• AIM OF THE TASK:
The response should be the data again, identical in every line.

┏━━

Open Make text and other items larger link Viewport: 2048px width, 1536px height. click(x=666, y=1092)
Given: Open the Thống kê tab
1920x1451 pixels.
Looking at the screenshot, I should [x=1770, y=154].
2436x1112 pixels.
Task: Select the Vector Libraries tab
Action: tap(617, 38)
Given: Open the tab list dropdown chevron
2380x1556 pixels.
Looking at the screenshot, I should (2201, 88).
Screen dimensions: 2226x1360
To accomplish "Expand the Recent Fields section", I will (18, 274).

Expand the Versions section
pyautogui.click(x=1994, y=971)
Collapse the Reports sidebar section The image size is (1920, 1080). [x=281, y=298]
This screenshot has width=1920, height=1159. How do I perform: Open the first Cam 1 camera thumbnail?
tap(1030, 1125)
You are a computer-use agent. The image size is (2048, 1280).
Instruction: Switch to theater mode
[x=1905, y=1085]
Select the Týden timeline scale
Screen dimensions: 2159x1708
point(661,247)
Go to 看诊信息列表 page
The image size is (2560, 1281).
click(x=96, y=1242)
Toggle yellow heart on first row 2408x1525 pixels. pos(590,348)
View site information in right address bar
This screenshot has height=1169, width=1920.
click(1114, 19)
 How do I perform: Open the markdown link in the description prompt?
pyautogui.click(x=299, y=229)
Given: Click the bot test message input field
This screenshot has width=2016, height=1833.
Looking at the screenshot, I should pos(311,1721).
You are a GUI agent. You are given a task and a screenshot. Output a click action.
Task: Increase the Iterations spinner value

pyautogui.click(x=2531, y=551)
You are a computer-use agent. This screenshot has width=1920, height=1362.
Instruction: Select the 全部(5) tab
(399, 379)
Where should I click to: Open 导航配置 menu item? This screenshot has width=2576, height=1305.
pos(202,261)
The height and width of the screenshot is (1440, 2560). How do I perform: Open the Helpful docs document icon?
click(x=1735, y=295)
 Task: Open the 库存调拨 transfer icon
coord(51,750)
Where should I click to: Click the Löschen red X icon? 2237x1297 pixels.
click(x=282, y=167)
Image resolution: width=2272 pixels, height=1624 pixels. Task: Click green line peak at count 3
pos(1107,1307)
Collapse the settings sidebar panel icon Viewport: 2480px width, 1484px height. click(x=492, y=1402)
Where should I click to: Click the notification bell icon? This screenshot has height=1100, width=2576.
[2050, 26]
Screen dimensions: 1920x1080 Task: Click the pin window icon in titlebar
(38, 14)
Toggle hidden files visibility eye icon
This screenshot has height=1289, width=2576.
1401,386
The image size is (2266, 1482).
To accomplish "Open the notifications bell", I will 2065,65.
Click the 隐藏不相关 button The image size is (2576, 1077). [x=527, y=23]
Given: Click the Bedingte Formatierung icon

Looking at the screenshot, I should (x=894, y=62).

┗━━

• RESPONSE:
Open Make text and other items larger link Viewport: 2048px width, 1536px height. click(x=666, y=1092)
Given: Open the Thống kê tab
1920x1451 pixels.
Looking at the screenshot, I should [x=1770, y=154].
2436x1112 pixels.
Task: Select the Vector Libraries tab
Action: tap(617, 38)
Given: Open the tab list dropdown chevron
2380x1556 pixels.
Looking at the screenshot, I should (2201, 88).
Screen dimensions: 2226x1360
To accomplish "Expand the Recent Fields section", I will (18, 274).

Expand the Versions section
pyautogui.click(x=1994, y=971)
Collapse the Reports sidebar section The image size is (1920, 1080). [x=281, y=298]
This screenshot has width=1920, height=1159. How do I perform: Open the first Cam 1 camera thumbnail?
tap(1030, 1125)
You are a computer-use agent. The image size is (2048, 1280).
Instruction: Switch to theater mode
[x=1905, y=1085]
Select the Týden timeline scale
Screen dimensions: 2159x1708
point(661,247)
Go to 看诊信息列表 page
The image size is (2560, 1281).
click(x=96, y=1242)
Toggle yellow heart on first row 2408x1525 pixels. pos(590,348)
View site information in right address bar
This screenshot has height=1169, width=1920.
click(1114, 19)
 How do I perform: Open the markdown link in the description prompt?
pyautogui.click(x=299, y=229)
Given: Click the bot test message input field
This screenshot has width=2016, height=1833.
Looking at the screenshot, I should pos(311,1721).
You are a GUI agent. You are given a task and a screenshot. Output a click action.
Task: Increase the Iterations spinner value

pyautogui.click(x=2531, y=551)
You are a computer-use agent. This screenshot has width=1920, height=1362.
Instruction: Select the 全部(5) tab
(399, 379)
Where should I click to: Open 导航配置 menu item? This screenshot has width=2576, height=1305.
pos(202,261)
The height and width of the screenshot is (1440, 2560). How do I perform: Open the Helpful docs document icon?
click(x=1735, y=295)
 Task: Open the 库存调拨 transfer icon
coord(51,750)
Where should I click to: Click the Löschen red X icon? 2237x1297 pixels.
click(x=282, y=167)
Image resolution: width=2272 pixels, height=1624 pixels. Task: Click green line peak at count 3
pos(1107,1307)
Collapse the settings sidebar panel icon Viewport: 2480px width, 1484px height. click(x=492, y=1402)
Where should I click to: Click the notification bell icon? This screenshot has height=1100, width=2576.
[2050, 26]
Screen dimensions: 1920x1080 Task: Click the pin window icon in titlebar
(38, 14)
Toggle hidden files visibility eye icon
This screenshot has height=1289, width=2576.
1401,386
The image size is (2266, 1482).
To accomplish "Open the notifications bell", I will 2065,65.
Click the 隐藏不相关 button The image size is (2576, 1077). [x=527, y=23]
Given: Click the Bedingte Formatierung icon

Looking at the screenshot, I should (x=894, y=62).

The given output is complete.